For health care facilities, and those who invest in them or lend to them, the President’s budget underscored the emerging “shape of things to come” in the delivery system. In short, the Administration intends to compel delivery system modifications through aggressive payment policy changes.

What industry segments are immediately concerned? -- home health agencies, skilled nursing facilities, IRFs, LTCHs, and rehab facilities. In the name of “efficiency and accountability” the President proposes to bleed (Bleeding Edge redux?) $950M over 5 years and $17.8B over ten years from payments that would otherwise have gone to these facilities. We know this because the budget is echoing Director Orszag’s work at the CBO, finding savings from putting into the hands of hospitals financial responsibility, on an MS-DRG by MS-DRG basis, for the care Medicare otherwise would have paid these facilities for within 30 days after inpatient discharge.

In the CBO formulation, bundled payments would have been applied to 1/3 of discharges by 2013 and all discharges by 2015. The budget scores this proposal somewhat higher than CBO did so one might speculate that more rapid application is now on the Director’s mind. Somewhat comforting to investors in the affected facilities is that savings begin in 2013 and that over half of the ten year savings are not realized until 2018 and 2019.

Does this “reform” propel acquisitions of post-acute facilities by acute facilities? Alternatively, will acute facilities have the market power to negotiate favorable terms in purchasing post-acute services from such facilities? Does this require additional hospital and physician integration to produce the admission patterns that will allow hospitals not to lose their shirts in paying for the new care?

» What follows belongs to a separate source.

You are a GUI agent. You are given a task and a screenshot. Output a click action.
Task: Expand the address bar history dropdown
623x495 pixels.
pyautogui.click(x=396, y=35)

Will any state insurance departments want to see hospitals establish reserves against the possibility of the cost of their post-acute care payment responsibilities exceeding their financial wherewithal? The CBO write-up of this program also included take backs so that hospitals would only realize 20% of the savings that Medicare expects that they would produce. Of course there could be a big negative for acute care hospitals if Medicare’s take backs make the margins small and expected savings do not materialize because of case mix, physician ordering patterns, or a dozen other variables. What upheaval do you predict?